→ Instructions to follow:
From the first line through the line containing "Viewport: 1200px width, 724px height.", transcribe the records exactly and include no other lines.

→ Records supplied:
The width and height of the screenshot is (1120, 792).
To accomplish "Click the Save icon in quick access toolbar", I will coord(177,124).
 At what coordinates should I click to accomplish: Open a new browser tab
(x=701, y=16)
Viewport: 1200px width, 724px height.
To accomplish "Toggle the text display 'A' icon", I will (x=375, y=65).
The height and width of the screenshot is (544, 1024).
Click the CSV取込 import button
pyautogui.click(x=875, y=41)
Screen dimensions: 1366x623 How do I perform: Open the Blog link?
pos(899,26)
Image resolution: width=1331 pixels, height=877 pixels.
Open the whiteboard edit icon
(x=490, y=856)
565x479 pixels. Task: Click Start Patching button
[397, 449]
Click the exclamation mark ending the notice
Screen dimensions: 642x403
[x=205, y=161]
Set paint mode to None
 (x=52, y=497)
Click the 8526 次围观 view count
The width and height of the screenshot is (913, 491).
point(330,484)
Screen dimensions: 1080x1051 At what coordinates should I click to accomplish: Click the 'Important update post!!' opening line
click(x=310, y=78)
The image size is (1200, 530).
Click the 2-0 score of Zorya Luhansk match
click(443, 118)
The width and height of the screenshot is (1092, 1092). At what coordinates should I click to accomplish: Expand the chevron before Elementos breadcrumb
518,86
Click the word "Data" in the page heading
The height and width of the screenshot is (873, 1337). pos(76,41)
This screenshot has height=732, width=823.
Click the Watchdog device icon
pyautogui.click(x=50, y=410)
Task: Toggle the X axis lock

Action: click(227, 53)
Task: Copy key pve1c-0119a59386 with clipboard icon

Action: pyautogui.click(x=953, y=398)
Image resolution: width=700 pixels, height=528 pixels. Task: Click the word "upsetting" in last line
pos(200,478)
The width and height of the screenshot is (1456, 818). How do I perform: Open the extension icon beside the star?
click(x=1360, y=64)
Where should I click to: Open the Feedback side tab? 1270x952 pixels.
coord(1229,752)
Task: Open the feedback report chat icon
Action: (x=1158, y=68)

→ Solved exercise:
The width and height of the screenshot is (1120, 792).
To accomplish "Click the Save icon in quick access toolbar", I will coord(177,124).
 At what coordinates should I click to accomplish: Open a new browser tab
(x=701, y=16)
Viewport: 1200px width, 724px height.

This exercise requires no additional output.